Aesthetic Activism and the Carnivalesque in the Urban Social Movements
This paper considers the ways in which changes and experimentations in the realm of aesthetics ,as well as in the new forms of political participation and representation in an era of global revolt, have resulted in a deep connection between the aesthetics and politics of civil disobedience, political activism and artistic representation. Specifically, the discussion is based on a comparative analysis of the urban activism of the Carnival Against Capital protests in London and Seattle, the Occupy Movement in New York, and the Gezi Park Movement in Turkey where the aesthetics of active participation represents a new kind of politicization—collective memory and language, sensual festivity and the forming of communitas—that goes beyond the conventional understanding of the convergence of politics and art.
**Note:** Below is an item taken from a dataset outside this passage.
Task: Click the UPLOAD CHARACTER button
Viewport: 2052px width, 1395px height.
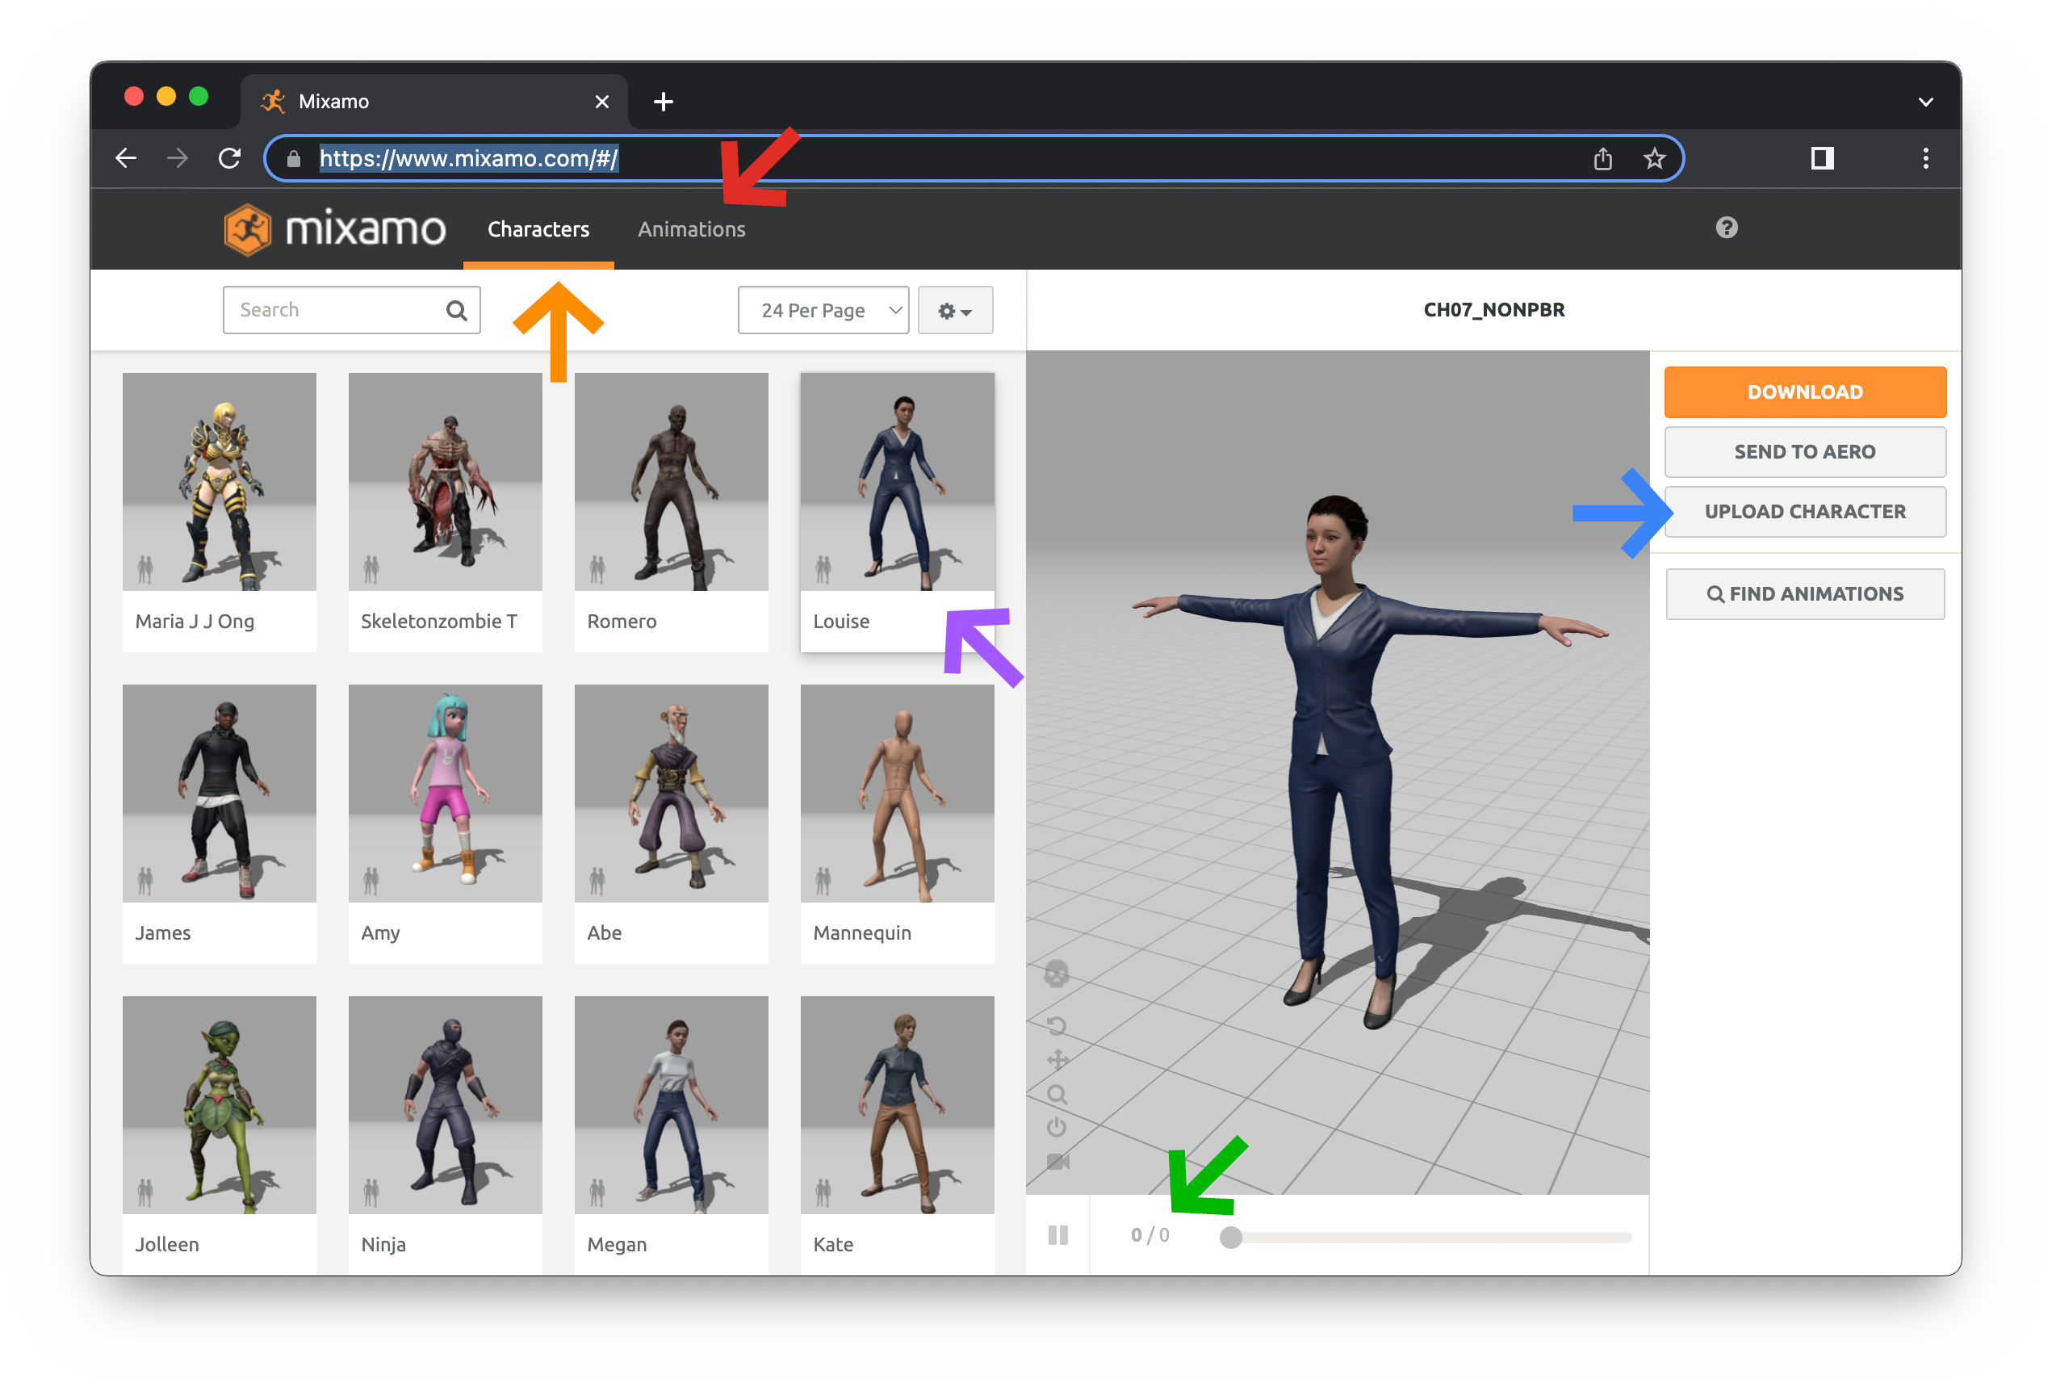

The author focuses on the notable carnivalesque character in those protests—the costumes, the masks, the performances, the interventional tactics and the aesthetics of community building. Based on the theories of aesthetics and rebellion the paper proposes the concept of carnival aesthetics as the study of the sensuous and subversive experience of the multitude when marching, throwing slogans, battling with police forces behind the barricades, performing and dancing together on the streets. Here carnivalesque aesthetics are employed as a means to create diversity, creativity, decentralization, horizontality, egalitarianism and direct action—the political principles that are at the heart of the recent protests. The discussion demonstrates that while thriving authoritarianism depends on disciplined individuals and the crisis in democracy, carnival aesthetics during protests present radicalized social relations that are increasingly becoming the core of the current social, cultural and environmental struggles around the world.